Try the mountain climber exercise to further strengthen the muscles of your lower body, including your hips. Kneel on the floor on your hands and feet, and bring one knee up toward your chest. Switch positions of your feet in one fast, jumping move to bring the opposite knee to your chest and move the other foot backward. Continue this motion for three sets of 15 to 20 repetitions with both feet.
Finish your hip-strengthening workout with weighted squats. Hold a dumbbell in each hand at shoulder height or hip height. Bend forward at your hips and bend your knees until your thighs are parallel with the floor, pushing your buttocks out behind you. Hold this position for one count before returning to the original position. Complete three sets of 12 to 15 repetitions.
Add aerobic exercise to your workout routine to burn calories and fat from all around your body. Strive to perform more intense forms of exercise to maximize your fat burn and weight loss.
Try jogging at a speed of 5 mph to burn almost 480 calories an hour if you weigh 125 pounds. Start out with small increments of jogging if you are not physically capable of completing an hour of jogging. Begin by walking at a fast pace for three to four minutes, then jogging for one to two minutes. Alternate back and forth until you physically progress.
Participate in sports to keep shedding calories and fat. Play tennis, racquetball, basketball or swim to burn hundreds of calories per hour.
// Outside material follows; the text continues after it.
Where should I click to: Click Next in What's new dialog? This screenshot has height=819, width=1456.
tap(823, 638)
Or just do what teens do: walking or biking with friends, taking the dog for a walk, playing a casual game of backyard soccer. All activity that burns calories adds up to getting closer to your goal.
Food and Caloric Intake
Consume a variety of healthy foods throughout your day to receive the recommended amounts of vitamins and minerals. Consume whole grain foods, lean proteins, fresh vegetables and fruits, low-fat dairy products and minimal saturated fats.
Eat several small meals throughout your day instead of three large meals to keep you satisfied and full of energy. Eat every two to three hours and avoid sugary, processed foods that tend to be full of fat and sodium.
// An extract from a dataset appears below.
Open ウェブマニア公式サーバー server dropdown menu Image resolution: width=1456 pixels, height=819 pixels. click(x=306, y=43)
Snack on foods high in fiber, such as vegetables and fruits, to keep you full longer. Incorporate fresh produce into your meal plans to ensure you eat enough of these low-calorie foods.
Drink plenty of water throughout the day to keep you full and hydrated, especially during and after intense workouts.
Check with your health-care provider before beginning an exercise program for the first time or to check whether you do indeed need to lose weight.